Changing RAM requirements

Kognitio external scripts can be created or invoked (if using anonymous scripts) with a specified amount of memory each script invocation can use with respect to the script scheduler and the amount of external script activity on the system. By default each script is allocated 100MB.

Setting this appropriately will allow the resources on the system to be used efficiently with minimal waste and can even increase concurrency when the script scheduler is considered.

This is set with the statement REQUIRES X GB RAM/REQUIRES Y MB RAM and can be used in conjunction with LIMIT K THREADS PER NODE so X*K or Y*K is the maximum amount of memory the external scripts would use in parallel. The steps below outline how to find out how much memory a Python external script needs in one thread which can be used as indicator for parrallel memory usage.

Example: finding out how much memory a Python external script needs

Consider an anonymous external script run on one thread only (you may need to ask your system administrator to install the psutil package):

EXTERNAL SCRIPT USING ENVIRONMENT python27
SENDS(mem_usage int)
LIMIT 1 THREADS
SCRIPT S'EOF(
#Package import
import os
import psutil
#
#Print memory usage
process = psutil.Process(os.getpid())
print((process.memory_info().rss)/1024/1024)
)EOF'

This will print the amount of memory using in megabytes which is 9MB and well within the default limit of 100MB. Now let’s allocate a large array:

EXTERNAL SCRIPT USING ENVIRONMENT python27
SENDS(mem_usage int)
LIMIT 1 THREADS
SCRIPT S'EOF(
#Package import
import os
import psutil
#
#Declare an array
buckets=[0]*100000000
#
#Print memory usage
process = psutil.Process(os.getpid())
print((process.memory_info().rss)/1024/1024)
)EOF'

This will likely come back with an error because the buckets array is too large.

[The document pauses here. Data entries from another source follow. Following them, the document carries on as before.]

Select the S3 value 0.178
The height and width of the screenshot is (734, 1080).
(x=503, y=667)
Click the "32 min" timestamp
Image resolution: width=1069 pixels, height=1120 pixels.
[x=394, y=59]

Inspect the script debug table to ensure it is a memory related issue:

SELECT message FROM SYS.IPE_SCRIPT_DEBUG
WHERE session=current_session
ORDER BY ddate DESC, dtime DESC,seq;

Which comes back with “MEMORYERROR” so we’ll need to allocate more. How much memory is it using? Increase the limit until it doesn’t error to find out:

EXTERNAL SCRIPT USING ENVIRONMENT python27
SENDS(mem_usage int)
LIMIT 1 THREADS
REQUIRES 1GB RAM
SCRIPT S'EOF(
#Package import
import os
import psutil
#
#Declare an array
buckets=[0]*100000000
#
#Print memory usage
process = psutil.Process(os.getpid())
print((process.memory_info().rss)/1024/1024)
)EOF'

It’s using 772MB so the 1GB allocation is more than enough but we can set it to 800MB to be more efficient. By limiting external scripts to one thread to find out how much memory it needs before setting it/invocating the scripts, ensures the system resources are being used effectively.